Fifty-six percent of British Muslims do not think Arabs carried out the attack, and only 17 percent think they did. The respective figures for France are 46 percent and 48 percent; for Germany, 44 percent and 35 percent; and for Spanish Muslims, 35 percent and 33 percent.[vi]
It is not only because of their attitude toward the dominant culture that parts of the Muslim communities in Europe are difficult to integrate. Another impediment is the substantial, deeply rooted European xenophobia, whose most continuous visible manifestation over the centuries has been anti-Semitism.
Negative perceptions of Islam and Muslims in Europe are gradually increasing. A June 2006 Pew Global Attitudes Survey found that 82 percent of Germans are concerned about the rise of Islamic extremism in their country, as are 77 percent of the British, 76 percent of the French, and 66 percent of the Spanish regarding their respective countries.[vii]
In May 2006, researchers of the Allensbach Institute reported that German perceptions of Islam have substantially hardened in recent times. This study found that 83 percent of respondents associated Islam with fanaticism (compared to 75 percent in 2004). Seventy-one percent saw it as intolerant (66 percent in 2004), 62 percent saw it as backward (49 percent in 2004), and 60 percent saw it as undemocratic (52 percent in 2004). Only 8 percent of the survey participants viewed Islam as a peaceful religion.[viii]
By the end of August 2006, a YouGov poll for the Daily Telegraph found that 53 percent of those surveyed in Britain felt themselves threatened by Islam. Five years earlier the figure had been 32 percent. Only 16 percent believed that “practically all British Muslims are peaceful, law-abiding citizens who deplore terrorist acts as much as anyone else,” compared to 23 percent a year before. When asked whether they believed that “a large proportion of British Muslims feel no sense of loyalty to this country and are prepared to condone or even carry out acts of terrorism,” 18 percent said yes compared to 10 percent a year earlier.[ix]
For many reasons, Europe has no solution for the minority-related problems of its own creation. One is Europe’s identity vacuum. Another is the related decline in European self-confidence and increase in confusion.
The Ahmadinejad Affair
Recent years have offered much additional proof of Europe’s political weakness. A typical case concerned the actions of Iranian president Mahmoud Ahmadinejad. With the election of the then mayor of Teheran in June 2005 as the country’s president, Iran took an even more radical turn.
Iran represents multiple threats to all humanity. Exporting terrorism is one. Its planned development of nuclear weapons is the most universally threatening. As so often, Israel and the Jews have become an indicator of the intentions of those who pose major dangers to many others.
At a conference called “World without Zionism” at the Interior Ministry in Teheran on 26 October 2005, Ahmadinejad quoted Ayatollah Khomeini, the founder of the radically fundamentalist Iranian government: “This regime that is occupying Quds [Jerusalem] must be eliminated from the pages of history.” Ahmadinejad added: “We must understand the depth of the disgrace imposed on us by the enemy, until our holy hatred expands continuously and strikes like a wave.”

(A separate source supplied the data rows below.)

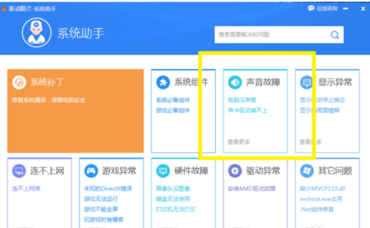
Task: Click the 声音故障 speaker icon
Action: 235,82
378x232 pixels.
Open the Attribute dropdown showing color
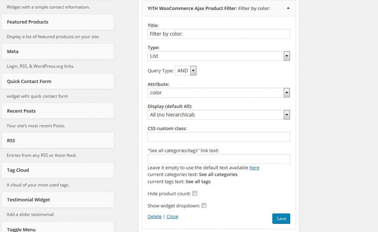pyautogui.click(x=219, y=93)
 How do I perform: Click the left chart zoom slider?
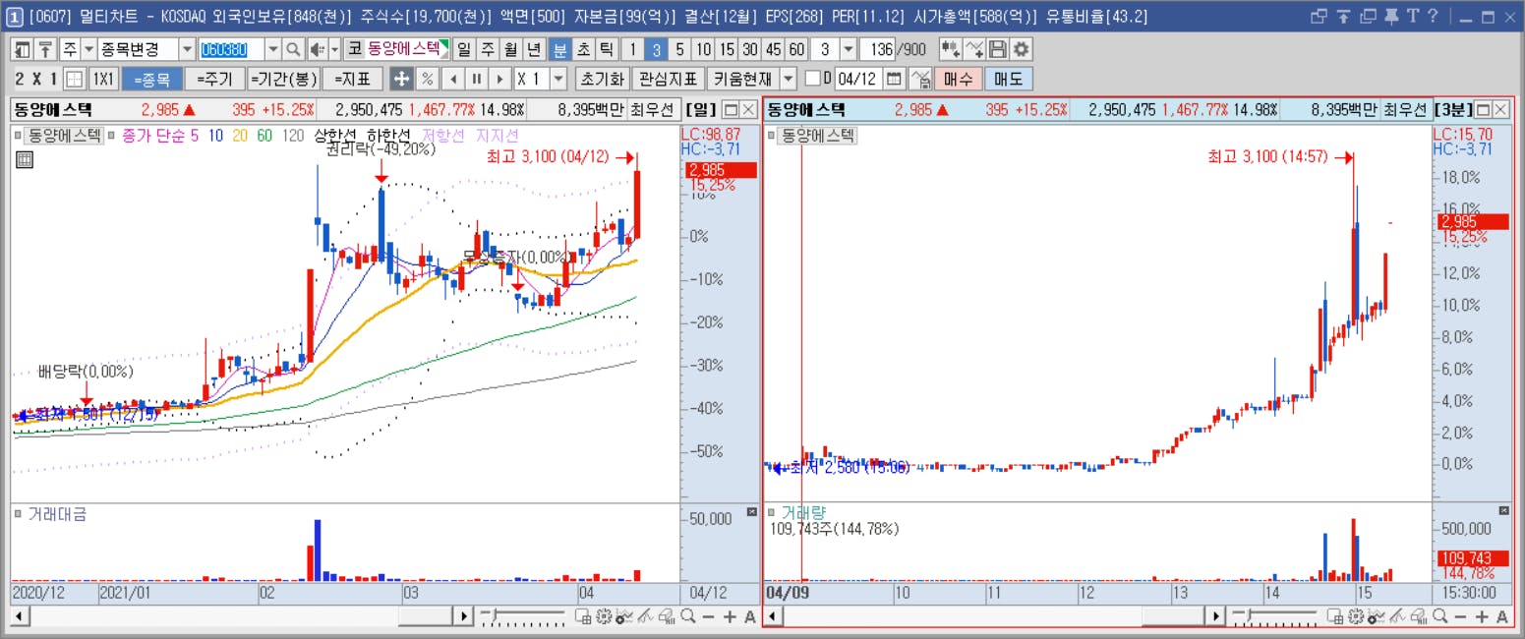(x=522, y=616)
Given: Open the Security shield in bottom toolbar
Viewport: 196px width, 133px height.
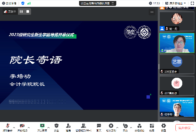Looking at the screenshot, I should click(57, 126).
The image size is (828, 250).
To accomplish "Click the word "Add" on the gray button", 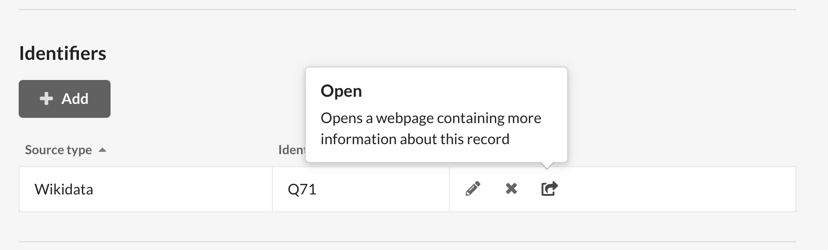I will click(x=75, y=99).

Ahmadinejad also told the hundreds of students present to shout the slogan: “Death to Israel.” Other speakers at that event were terrorist leaders Hassan Nasrallah of Hizballah and Khaled Mash’al of Hamas.[x]
Noticing Genocidal Calls
Whereas previous genocidal statements by Iranian authorities had gone largely unnoticed, the many European and other Western condemnations in the Ahmadinejad case indicated that there is now awareness of the danger of such calls.[xi]
Reactions, however, remained almost exclusively verbal. Not a single Western country recalled its ambassador from Iran. European spokesmen often claim that human rights are a prime value that defines European identity. The reactions to the Iranian genocidal statements do not bear this out.

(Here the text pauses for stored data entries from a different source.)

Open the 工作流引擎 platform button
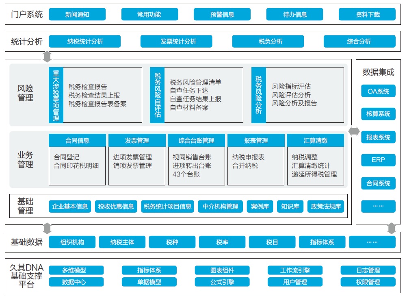[x=295, y=270]
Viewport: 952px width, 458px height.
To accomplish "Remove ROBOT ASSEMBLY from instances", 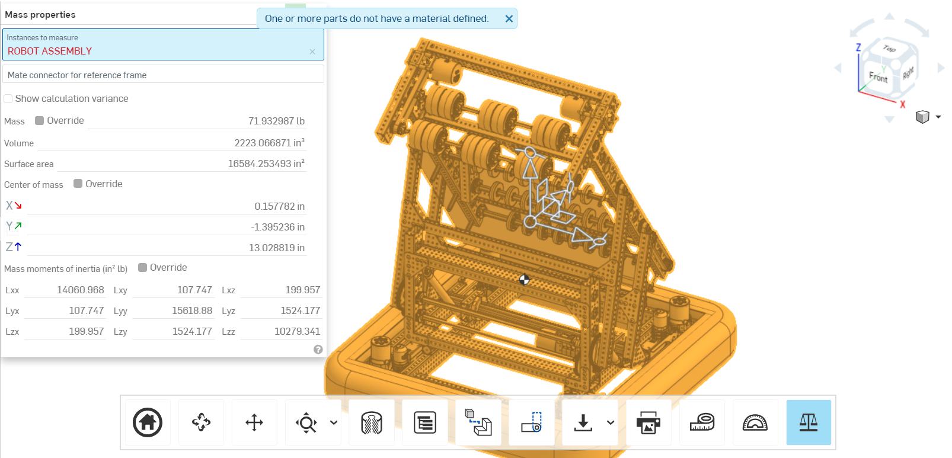I will [312, 52].
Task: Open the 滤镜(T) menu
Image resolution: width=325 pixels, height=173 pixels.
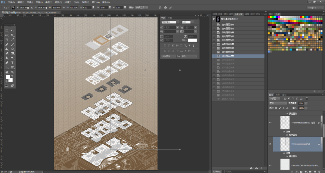Action: coord(68,2)
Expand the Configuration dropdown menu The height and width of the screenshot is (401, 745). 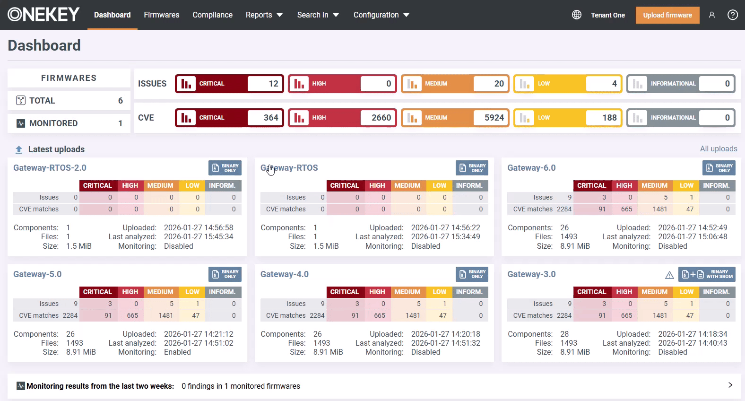click(381, 15)
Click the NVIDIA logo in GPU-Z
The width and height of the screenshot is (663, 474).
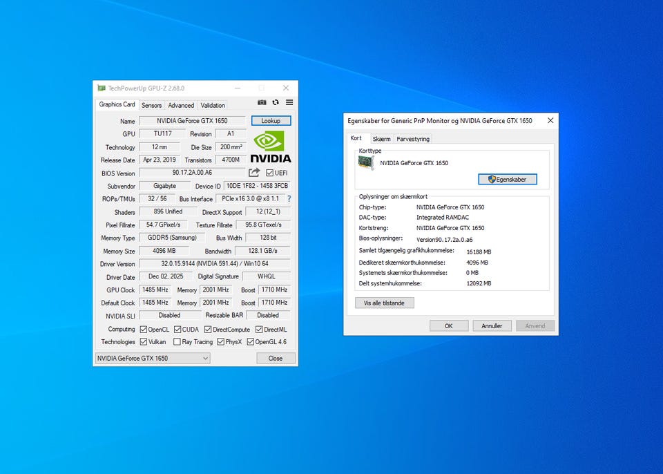click(271, 148)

The only country where the reaction was more substantial was Italy, where a torchlight protest march took place on 3 November near the Iranian embassy in Rome. Senior politicians from all government and opposition parties, with the exception of the Rifondazione communist party, took part in the demonstration.[xii]
Ferrara, who organized this unique initiative, says he felt it “a political, cultural, and civil duty to organize a protest against Ahmadinejad’s call for genocide. I wanted this demonstration to have a simple goal: to proclaim that we uphold Israel’s right to exist and object to a head of state who denies this.”
Yet Ferrara’s initiative was not followed elsewhere. If there were demonstrations at all, they were minor ones organized by Jews. The lesson seems clear: whatever murderous statements are made by major actors in the Muslim world against the Jews or Israel, the reactions of the West, and in particular the Europeans, will remain feeble. The reasons are probably multiple, including oil and trade interests as well as general apathy.
Blair was one of the few exceptions. When visiting Israel in September 2006, he said: “I think for a president of a country to say they want to wipe another country off the face of the earth and at the same time he’s trying to acquire a nuclear weapons capability-if we don’t get worried about that future historians will raise a few questions about us and our judgment.”[xiii]
Gold for Chocolate
Ahmadinejad further tested the European attitude. Having gotten away without much problem with his repeated calls for genocide against Israel, he attacked the Jews by denying the Holocaust. Once again there were only verbal condemnations from the West. Ahmadinejad then said the matter should be investigated and started to promote a Holocaust deniers’ conference in Teheran. He also proclaimed that the Palestinians were the real victims of the Holocaust. Although several Holocaust deniers visited Teheran, Ahmadinejad has not so far succeeded in organizing a conference.
Ahmadinejad likely realizes by now that the West, and particularly Europe, is either incapable or unwilling to go beyond words. He may regard the genocide calls and Holocaust denial as useful tests. He could well conclude that little will happen if Iran goes ahead with its nuclear development program, officially for energy purposes, most probably for military ones.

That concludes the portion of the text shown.